**WHAT YOU HAVE TO DO:**
Copy out each record below, exactly as given.

[Pixel coordinate grounding data]
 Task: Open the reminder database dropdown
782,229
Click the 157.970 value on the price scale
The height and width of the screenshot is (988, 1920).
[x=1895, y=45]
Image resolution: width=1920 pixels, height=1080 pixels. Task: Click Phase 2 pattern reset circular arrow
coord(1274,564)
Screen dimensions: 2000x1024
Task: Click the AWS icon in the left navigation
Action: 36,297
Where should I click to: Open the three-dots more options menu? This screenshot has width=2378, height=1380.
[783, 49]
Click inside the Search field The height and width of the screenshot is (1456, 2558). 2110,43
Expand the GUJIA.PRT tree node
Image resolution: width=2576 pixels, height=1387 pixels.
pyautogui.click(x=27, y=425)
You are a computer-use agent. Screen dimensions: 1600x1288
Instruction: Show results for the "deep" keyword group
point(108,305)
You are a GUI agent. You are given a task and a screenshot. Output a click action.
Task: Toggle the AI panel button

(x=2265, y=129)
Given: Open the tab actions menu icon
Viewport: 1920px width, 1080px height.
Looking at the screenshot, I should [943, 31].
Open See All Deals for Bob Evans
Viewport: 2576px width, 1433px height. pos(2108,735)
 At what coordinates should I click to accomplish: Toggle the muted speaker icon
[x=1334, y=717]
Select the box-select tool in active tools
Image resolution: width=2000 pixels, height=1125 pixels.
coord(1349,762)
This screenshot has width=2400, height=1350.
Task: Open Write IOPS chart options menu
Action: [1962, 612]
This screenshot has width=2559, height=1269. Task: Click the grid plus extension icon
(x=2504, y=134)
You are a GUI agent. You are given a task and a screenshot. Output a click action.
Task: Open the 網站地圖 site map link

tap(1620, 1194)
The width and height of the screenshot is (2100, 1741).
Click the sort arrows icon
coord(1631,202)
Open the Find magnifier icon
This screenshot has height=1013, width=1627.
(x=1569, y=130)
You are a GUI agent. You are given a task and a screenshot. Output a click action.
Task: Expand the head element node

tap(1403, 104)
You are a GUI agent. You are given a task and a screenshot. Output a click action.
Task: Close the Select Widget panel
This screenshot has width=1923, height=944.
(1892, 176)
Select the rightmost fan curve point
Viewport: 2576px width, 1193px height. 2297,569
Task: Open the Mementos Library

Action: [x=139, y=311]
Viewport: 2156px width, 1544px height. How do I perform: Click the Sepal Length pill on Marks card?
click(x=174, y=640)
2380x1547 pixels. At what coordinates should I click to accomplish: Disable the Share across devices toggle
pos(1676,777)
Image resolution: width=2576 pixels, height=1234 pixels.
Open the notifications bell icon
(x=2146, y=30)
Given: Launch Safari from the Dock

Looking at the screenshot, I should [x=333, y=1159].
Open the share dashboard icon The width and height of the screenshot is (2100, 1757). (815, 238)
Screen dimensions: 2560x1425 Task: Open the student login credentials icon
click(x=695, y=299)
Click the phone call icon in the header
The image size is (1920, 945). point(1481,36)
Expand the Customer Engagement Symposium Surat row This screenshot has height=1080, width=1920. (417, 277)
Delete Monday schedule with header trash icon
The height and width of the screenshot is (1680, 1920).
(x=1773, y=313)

**EXERCISE SOLUTION:**
 Task: Open the reminder database dropdown
782,229
Click the 157.970 value on the price scale
The height and width of the screenshot is (988, 1920).
[x=1895, y=45]
Image resolution: width=1920 pixels, height=1080 pixels. Task: Click Phase 2 pattern reset circular arrow
coord(1274,564)
Screen dimensions: 2000x1024
Task: Click the AWS icon in the left navigation
Action: 36,297
Where should I click to: Open the three-dots more options menu? This screenshot has width=2378, height=1380.
[783, 49]
Click inside the Search field The height and width of the screenshot is (1456, 2558). 2110,43
Expand the GUJIA.PRT tree node
Image resolution: width=2576 pixels, height=1387 pixels.
pyautogui.click(x=27, y=425)
You are a computer-use agent. Screen dimensions: 1600x1288
Instruction: Show results for the "deep" keyword group
point(108,305)
You are a GUI agent. You are given a task and a screenshot. Output a click action.
Task: Toggle the AI panel button

(x=2265, y=129)
Given: Open the tab actions menu icon
Viewport: 1920px width, 1080px height.
Looking at the screenshot, I should [943, 31].
Open See All Deals for Bob Evans
Viewport: 2576px width, 1433px height. pos(2108,735)
 At what coordinates should I click to accomplish: Toggle the muted speaker icon
[x=1334, y=717]
Select the box-select tool in active tools
Image resolution: width=2000 pixels, height=1125 pixels.
coord(1349,762)
This screenshot has width=2400, height=1350.
Task: Open Write IOPS chart options menu
Action: [1962, 612]
This screenshot has width=2559, height=1269. Task: Click the grid plus extension icon
(x=2504, y=134)
You are a GUI agent. You are given a task and a screenshot. Output a click action.
Task: Open the 網站地圖 site map link

tap(1620, 1194)
The width and height of the screenshot is (2100, 1741).
Click the sort arrows icon
coord(1631,202)
Open the Find magnifier icon
This screenshot has height=1013, width=1627.
(x=1569, y=130)
You are a GUI agent. You are given a task and a screenshot. Output a click action.
Task: Expand the head element node

tap(1403, 104)
You are a GUI agent. You are given a task and a screenshot. Output a click action.
Task: Close the Select Widget panel
This screenshot has width=1923, height=944.
(1892, 176)
Select the rightmost fan curve point
Viewport: 2576px width, 1193px height. 2297,569
Task: Open the Mementos Library

Action: [x=139, y=311]
Viewport: 2156px width, 1544px height. How do I perform: Click the Sepal Length pill on Marks card?
click(x=174, y=640)
2380x1547 pixels. At what coordinates should I click to accomplish: Disable the Share across devices toggle
pos(1676,777)
Image resolution: width=2576 pixels, height=1234 pixels.
Open the notifications bell icon
(x=2146, y=30)
Given: Launch Safari from the Dock

Looking at the screenshot, I should [x=333, y=1159].
Open the share dashboard icon The width and height of the screenshot is (2100, 1757). (815, 238)
Screen dimensions: 2560x1425 Task: Open the student login credentials icon
click(x=695, y=299)
Click the phone call icon in the header
The image size is (1920, 945). point(1481,36)
Expand the Customer Engagement Symposium Surat row This screenshot has height=1080, width=1920. (417, 277)
Delete Monday schedule with header trash icon
The height and width of the screenshot is (1680, 1920).
(x=1773, y=313)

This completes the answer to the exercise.